TRECHO DO DOCUMENTO
------------------------------------------------------------------------
Criar um mundo verossímil, vivo e com o qual possamos, ao mesmo tempo, nos identificar nos aspectos socioculturais e perceber os saltos tecnológicos que nos separam é, muitas vezes, o grande desafio de obras de ficção científica. “Alita: Anjo de Combate” cria um universo que tem, sim, muitas similaridades com o nosso. O objetivo do diretor Robert Rodriguez, porém, é bem diferente do que poderia se esperar da sinopse (uma ciborgue projetada para o combate é encontrada e remontada por um tristonho cientista). Temos, em “Alita”, uma narrativa sobre pessoas movidas por sonhos e fracassos. A ação está lá – e é muito bem feita –, mas serve apenas de isca para um longa interessado na humanidade de seus personagens, sejam eles humanos ou não.
Um dos elementos basilares para a introdução da trama é a amnésia da protagonista. O fato de a própria Alita não lembrar-se de o que aconteceu em seu passado é utilizado de duas formas, a primeira é para criar, ao longo da trama, motivações para a personagem – ao encontrar uma situação que a ajude a resgatar suas memórias, Alita passa a constantemente tentar repetir essa situação –, a segunda é para cimentar o universo. Por não lembrar-se de nada, Alita se vê em dúvida quanto às regras e leis e moral daquele mundo, o que permite que os demais personagens tenham espaço para explicar a ela (e ao público, obviamente), tudo o que precisamos saber sobre a Cidade de Ferro ,onde a trama acontece, e sobre Zalem, a cidade flutuante que paira sobre os personagens e rege o mundo.
------------------------------------------------------------------------
DADOS FORNECIDOS
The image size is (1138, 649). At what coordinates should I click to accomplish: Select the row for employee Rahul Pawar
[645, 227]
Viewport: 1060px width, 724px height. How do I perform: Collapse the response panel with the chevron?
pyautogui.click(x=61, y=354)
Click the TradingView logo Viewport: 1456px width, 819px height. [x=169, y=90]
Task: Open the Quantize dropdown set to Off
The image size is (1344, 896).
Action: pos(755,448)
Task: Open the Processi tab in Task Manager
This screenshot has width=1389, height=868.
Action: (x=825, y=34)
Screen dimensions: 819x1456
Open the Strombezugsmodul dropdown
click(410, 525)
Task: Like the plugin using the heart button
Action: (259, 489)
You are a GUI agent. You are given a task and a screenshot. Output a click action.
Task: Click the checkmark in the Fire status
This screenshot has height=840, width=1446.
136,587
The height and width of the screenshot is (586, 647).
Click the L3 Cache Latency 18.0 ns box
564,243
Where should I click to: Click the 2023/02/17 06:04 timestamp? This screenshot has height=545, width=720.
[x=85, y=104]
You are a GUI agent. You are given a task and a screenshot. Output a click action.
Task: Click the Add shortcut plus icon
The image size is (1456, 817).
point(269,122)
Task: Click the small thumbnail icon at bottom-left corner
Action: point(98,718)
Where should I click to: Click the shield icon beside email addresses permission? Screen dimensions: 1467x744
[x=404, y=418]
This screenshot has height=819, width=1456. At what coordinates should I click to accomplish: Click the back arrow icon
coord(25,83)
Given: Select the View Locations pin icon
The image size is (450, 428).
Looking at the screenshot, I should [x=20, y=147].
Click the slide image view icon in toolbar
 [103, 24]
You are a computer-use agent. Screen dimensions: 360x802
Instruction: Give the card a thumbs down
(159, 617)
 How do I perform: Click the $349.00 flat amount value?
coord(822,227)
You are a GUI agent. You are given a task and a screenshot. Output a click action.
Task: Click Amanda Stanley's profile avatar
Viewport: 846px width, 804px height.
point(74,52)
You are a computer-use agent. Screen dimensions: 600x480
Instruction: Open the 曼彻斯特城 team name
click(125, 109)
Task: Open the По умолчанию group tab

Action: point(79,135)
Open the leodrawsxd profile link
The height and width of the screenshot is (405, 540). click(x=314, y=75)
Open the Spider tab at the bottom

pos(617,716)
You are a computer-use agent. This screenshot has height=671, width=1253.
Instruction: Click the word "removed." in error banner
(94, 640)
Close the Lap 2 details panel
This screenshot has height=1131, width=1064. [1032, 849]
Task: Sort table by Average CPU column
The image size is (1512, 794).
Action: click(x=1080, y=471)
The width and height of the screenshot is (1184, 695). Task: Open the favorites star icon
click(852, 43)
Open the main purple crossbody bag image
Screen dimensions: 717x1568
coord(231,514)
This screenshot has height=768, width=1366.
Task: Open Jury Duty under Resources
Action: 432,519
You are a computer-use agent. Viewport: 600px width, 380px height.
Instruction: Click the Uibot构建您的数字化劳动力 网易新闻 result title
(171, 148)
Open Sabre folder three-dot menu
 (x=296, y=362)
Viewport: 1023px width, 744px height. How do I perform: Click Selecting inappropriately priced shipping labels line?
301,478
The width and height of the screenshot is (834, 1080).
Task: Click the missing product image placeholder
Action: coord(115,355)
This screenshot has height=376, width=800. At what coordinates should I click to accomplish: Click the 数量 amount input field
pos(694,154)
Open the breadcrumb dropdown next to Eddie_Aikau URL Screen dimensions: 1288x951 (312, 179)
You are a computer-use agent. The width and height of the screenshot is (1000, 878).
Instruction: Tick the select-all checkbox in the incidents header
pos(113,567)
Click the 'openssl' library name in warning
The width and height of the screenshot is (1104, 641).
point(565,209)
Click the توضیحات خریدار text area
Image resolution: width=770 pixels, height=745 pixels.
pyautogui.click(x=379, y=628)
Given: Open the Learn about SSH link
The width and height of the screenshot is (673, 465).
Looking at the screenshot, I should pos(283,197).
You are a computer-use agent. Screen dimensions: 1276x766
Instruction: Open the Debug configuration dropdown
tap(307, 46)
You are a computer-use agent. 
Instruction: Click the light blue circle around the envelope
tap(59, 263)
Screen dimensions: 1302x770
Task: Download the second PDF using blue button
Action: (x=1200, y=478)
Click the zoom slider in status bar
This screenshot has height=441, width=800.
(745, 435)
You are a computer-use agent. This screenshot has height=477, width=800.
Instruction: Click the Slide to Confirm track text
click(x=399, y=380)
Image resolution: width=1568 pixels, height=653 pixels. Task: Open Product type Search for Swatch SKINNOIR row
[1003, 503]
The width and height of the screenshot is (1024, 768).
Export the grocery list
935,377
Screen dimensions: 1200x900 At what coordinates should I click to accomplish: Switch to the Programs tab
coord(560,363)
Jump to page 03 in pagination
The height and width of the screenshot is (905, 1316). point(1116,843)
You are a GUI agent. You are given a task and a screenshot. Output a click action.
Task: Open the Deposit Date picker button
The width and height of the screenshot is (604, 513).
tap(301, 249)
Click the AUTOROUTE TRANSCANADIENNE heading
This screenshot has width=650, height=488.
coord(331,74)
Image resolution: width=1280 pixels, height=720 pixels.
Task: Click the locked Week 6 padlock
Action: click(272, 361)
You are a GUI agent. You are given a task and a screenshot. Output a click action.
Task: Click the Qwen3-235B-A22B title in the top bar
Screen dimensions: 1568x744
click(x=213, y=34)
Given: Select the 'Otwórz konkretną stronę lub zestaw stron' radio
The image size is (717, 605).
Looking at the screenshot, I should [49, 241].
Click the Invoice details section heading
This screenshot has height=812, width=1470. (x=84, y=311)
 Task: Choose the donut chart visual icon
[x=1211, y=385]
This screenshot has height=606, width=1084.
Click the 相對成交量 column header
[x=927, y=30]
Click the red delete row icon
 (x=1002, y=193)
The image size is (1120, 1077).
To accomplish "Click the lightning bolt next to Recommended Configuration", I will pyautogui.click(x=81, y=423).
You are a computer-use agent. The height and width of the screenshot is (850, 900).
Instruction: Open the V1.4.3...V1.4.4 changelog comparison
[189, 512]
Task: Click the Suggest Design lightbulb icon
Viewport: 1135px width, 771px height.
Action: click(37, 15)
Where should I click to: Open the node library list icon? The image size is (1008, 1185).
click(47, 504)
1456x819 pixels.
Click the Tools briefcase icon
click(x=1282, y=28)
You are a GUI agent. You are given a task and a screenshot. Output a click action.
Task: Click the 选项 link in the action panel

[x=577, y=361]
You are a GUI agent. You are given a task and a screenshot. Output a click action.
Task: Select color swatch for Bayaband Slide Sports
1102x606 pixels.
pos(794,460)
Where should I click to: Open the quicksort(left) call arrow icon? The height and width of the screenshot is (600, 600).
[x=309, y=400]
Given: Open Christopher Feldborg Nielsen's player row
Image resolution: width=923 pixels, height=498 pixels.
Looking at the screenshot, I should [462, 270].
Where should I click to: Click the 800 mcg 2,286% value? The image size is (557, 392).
------------------------------------------------------------------------
LISTA DE TAREFAS
(1) Segundo a resenha sobre Alita, como se chama a cidade onde a trama acontece?
(2) Liste tudo aquilo sobre o que Alita fica em dúvida naquele mundo, de acordo com a resenha, por não se lembrar de nada.
(3) Devolva da resenha tudo o que vai de "Criar um mundo" até "humanos ou não.", sem mudar nada.

RESPOSTAS POR TAREFA
(1) Cidade de Ferro.

(2) Regras, leis e moral.

(3)
Criar um mundo verossímil, vivo e com o qual possamos, ao mesmo tempo, nos identificar nos aspectos socioculturais e perceber os saltos tecnológicos que nos separam é, muitas vezes, o grande desafio de obras de ficção científica. “Alita: Anjo de Combate” cria um universo que tem, sim, muitas similaridades com o nosso. O objetivo do diretor Robert Rodriguez, porém, é bem diferente do que poderia se esperar da sinopse (uma ciborgue projetada para o combate é encontrada e remontada por um tristonho cientista). Temos, em “Alita”, uma narrativa sobre pessoas movidas por sonhos e fracassos. A ação está lá – e é muito bem feita –, mas serve apenas de isca para um longa interessado na humanidade de seus personagens, sejam eles humanos ou não.